Accordingly, because there are no factual issues to be resolved and the Township is entitled to judgment as a matter of law, we affirm the trial court’s grant of summary judgment.

ORDER

AND NOW, this 9th day of -December, 1994, the order of the Court of Common Pleas of Allegheny County, dated March 8, 1994, is AFFIRMED.

. Our scope of review over a trial court’s grant of summary judgment is limited to determining whether the trial court made an error of law or abused its discretion. Salerno v. LaBarr, 159 Pa.Commonwealth Ct. 99, 632 A.2d 1002 (1993). Summary judgment shall be granted if the pleadings, depositions, answers to interrogatories, and admissions on file, together with affidavits, if any, show that there is no genuine issue of material fact and that the moving party is entitled to a judgment as a matter of law. Pa.R.C.P. No. 1035(b).

. The Township also contends that Brozovich waived this issue because it is not alleged in his complaint; rather, Brozovich first raises this issue in his brief in opposition to the motion for summary judgment. We disagree. Paragraph 29 avers:

29. The termination of Plaintiff’s employment was ... in reckless disregard of Plaintiff's rights....

(Complaint, para. 29.) In addition, paragraph 31 asserts:

*64431. Defendant’s willful and wanton conduct in wrongfully terminating Plaintiff’s employment in reckless disregard of Plaintiff’s rights warrants the award of punitive damages.

(Complaint, para. 31.) These paragraphs specifically refer to the Township’s wrongful discharge of Brozovich in reckless disregard of Brozovich’s rights. Therefore, Brozovich has properly stated in the complaint an action for wrongful discharge based upon a violation of Brozovich’s rights.
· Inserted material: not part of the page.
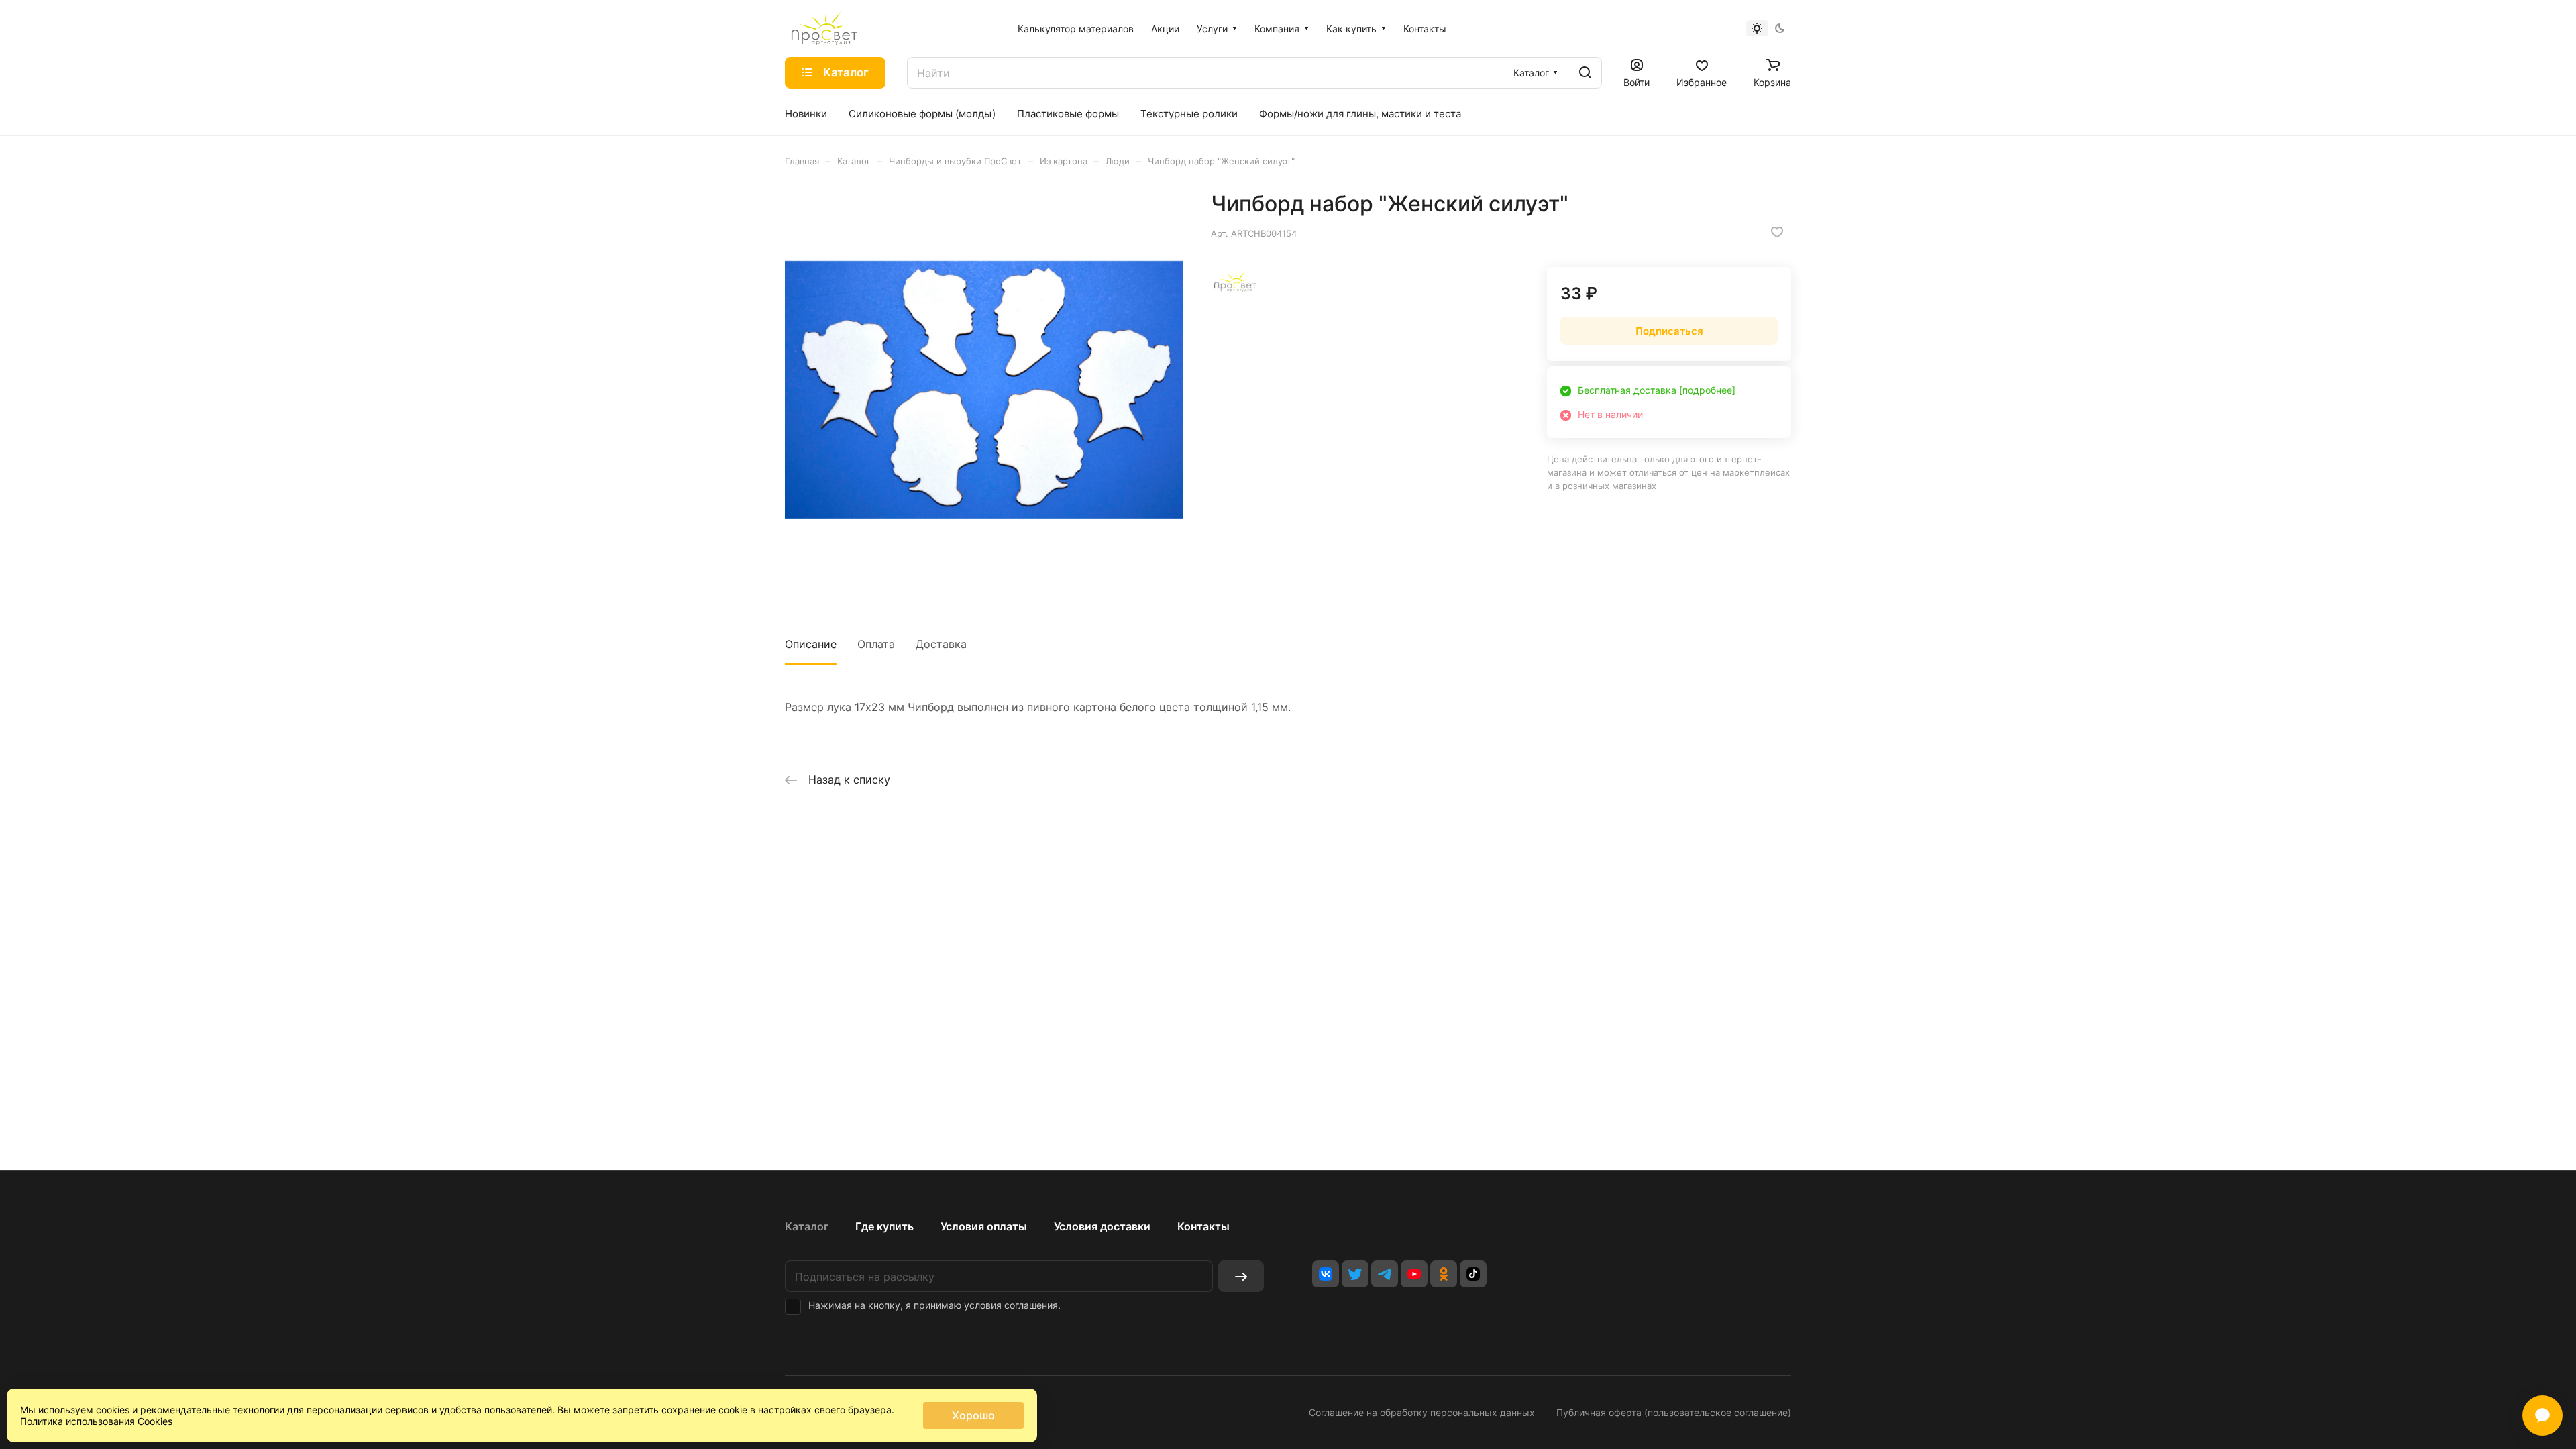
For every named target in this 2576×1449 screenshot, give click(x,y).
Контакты (1203, 1226)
. It was the front page newspaper article, which appeared two weeks after the termination, that harmed Brozovich’s reputation. However, the record before this court does not suggest that the Township played a role in the publication of that newspaper article. Nor does the record show that the newspaper article quoted Township officials and that those officials made defamatory statements about Brozovich.